The New Zealand dollar will come under pressure today if, as widely expected, the Reserve Bank keeps interest rates on hold and signals cuts next year.
The kiwi has run scared three times this month from the 72.75USc level, suggesting a lack of enthusiasm for uncharted territory.
It came within spitting distance overnight on Tuesday, hitting 72.67USc.
But the kiwi retreated from 72USc yesterday as its Australian counterpart took a beating on the forex market.
BNZ currency strategist Sue Trinh said the kiwi's behaviour suggested short-term moves were likely to be down.
Economists unanimously expect Reserve Bank governor Alan Bollard to hold local rates steady at 6.5 per cent this morning, when he releases the central bank's quarterly policy statement.
All 14 economists surveyed by Bloomberg pick no change and some say Bollard may signal that the economy will slow next year, giving him scope to cut rates for the first time since 2003.
New Zealand's surging currency is mainly the product of prolonged weakness in the US dollar, but world-beating local interest rates have underpinned the rise.
The currency's 13 per cent gain in the past six months is the largest of 16 major currencies monitored by Bloomberg, leaving the kiwi at a 16-year high.
New Zealand's official cash rate of 6.5 per cent is 4.5 percentage points more than the US and European central banks' benchmark rates.
Japan's benchmark is near zero and Australia's is 5.25 per cent.
"Our dominant foreign exchange theme for a structurally weaker US dollar remains and we still expect US dollar weakness to persist through to 2006," said Citigroup economist Annette Beacher.

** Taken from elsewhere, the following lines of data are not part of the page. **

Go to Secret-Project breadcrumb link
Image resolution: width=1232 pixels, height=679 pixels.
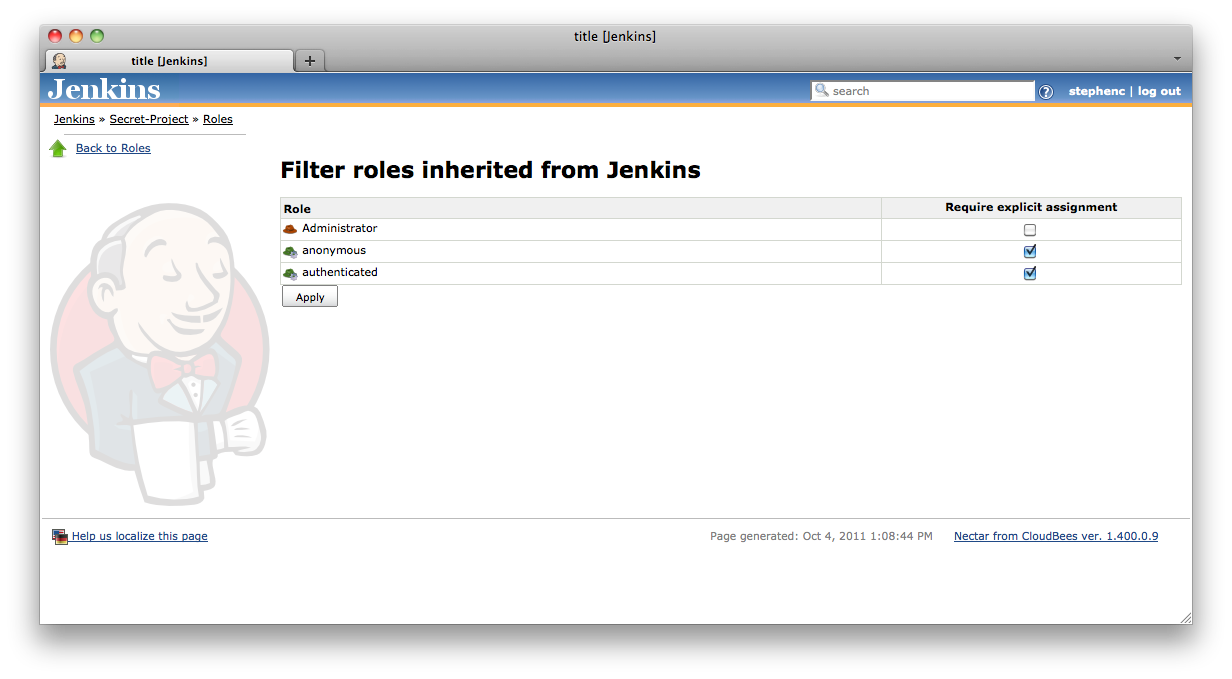click(x=149, y=119)
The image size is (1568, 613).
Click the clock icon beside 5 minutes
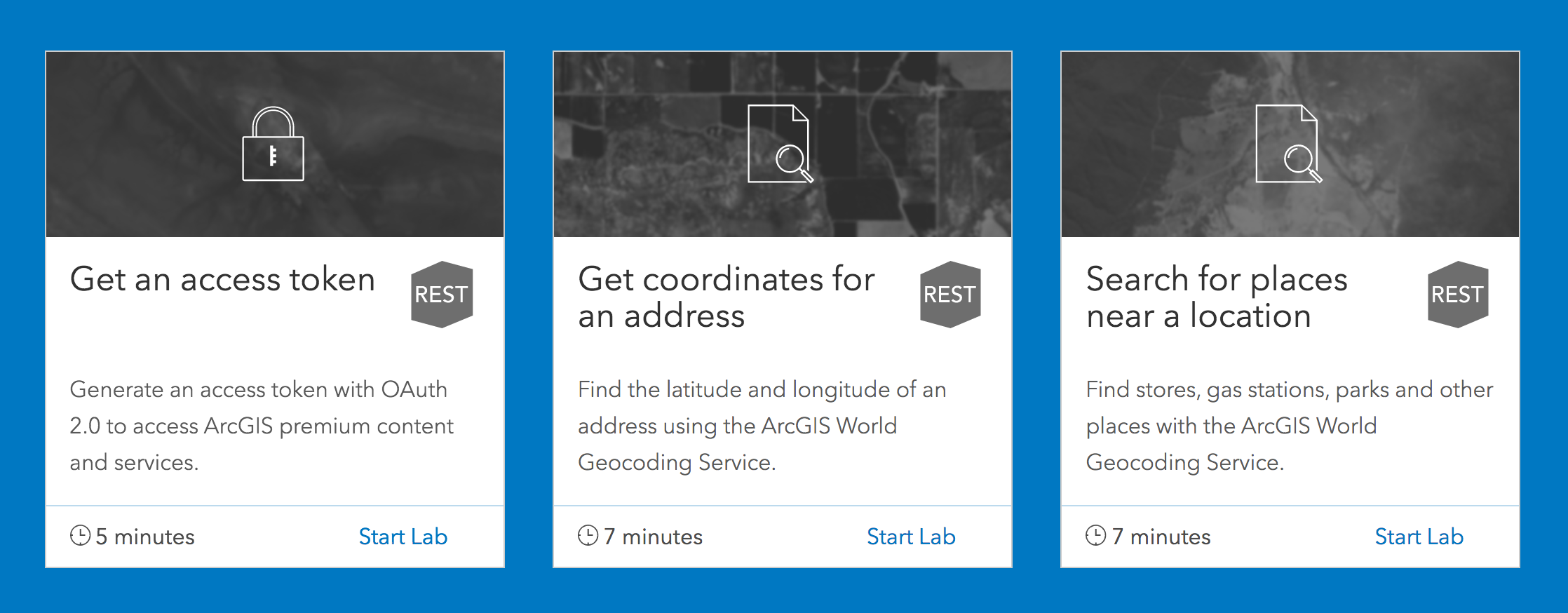[x=80, y=536]
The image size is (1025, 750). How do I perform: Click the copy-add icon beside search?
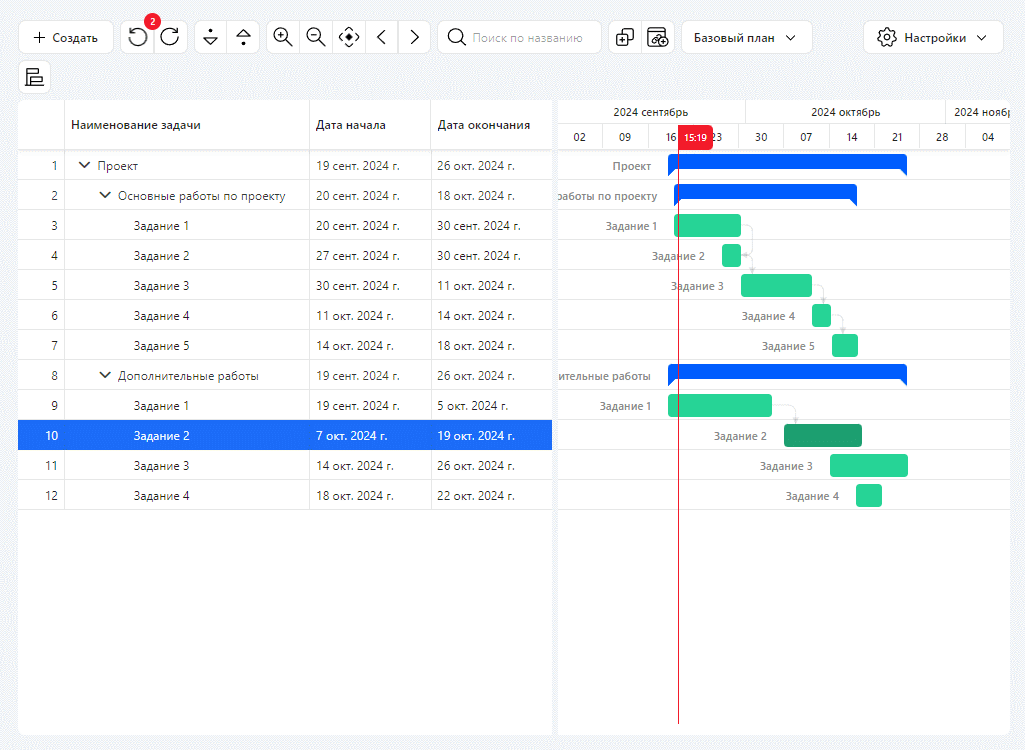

That said, Citigroup had lowered its next December kiwi target to 67USc from 70USc on diminishing yield pickup, she said.
Another factor underpinning the strong currency is the high number of New Zealand dollar-denominated bonds issued overseas this year.
This totalled a record $10.21 billion by early this month and some market participants expect more issues even before the New Year is rung in.
The bulk of issuance over 2004 was in Kiwi uridashis, with $6.62 billion so far this year, along with $3.6 billion of eurokiwis.
Uridashis are bonds denominated in currencies other than yen and sold to Japanese retail investors, who are attracted by the high yields.
Eurokiwis are eurobonds denominated in New Zealand dollars.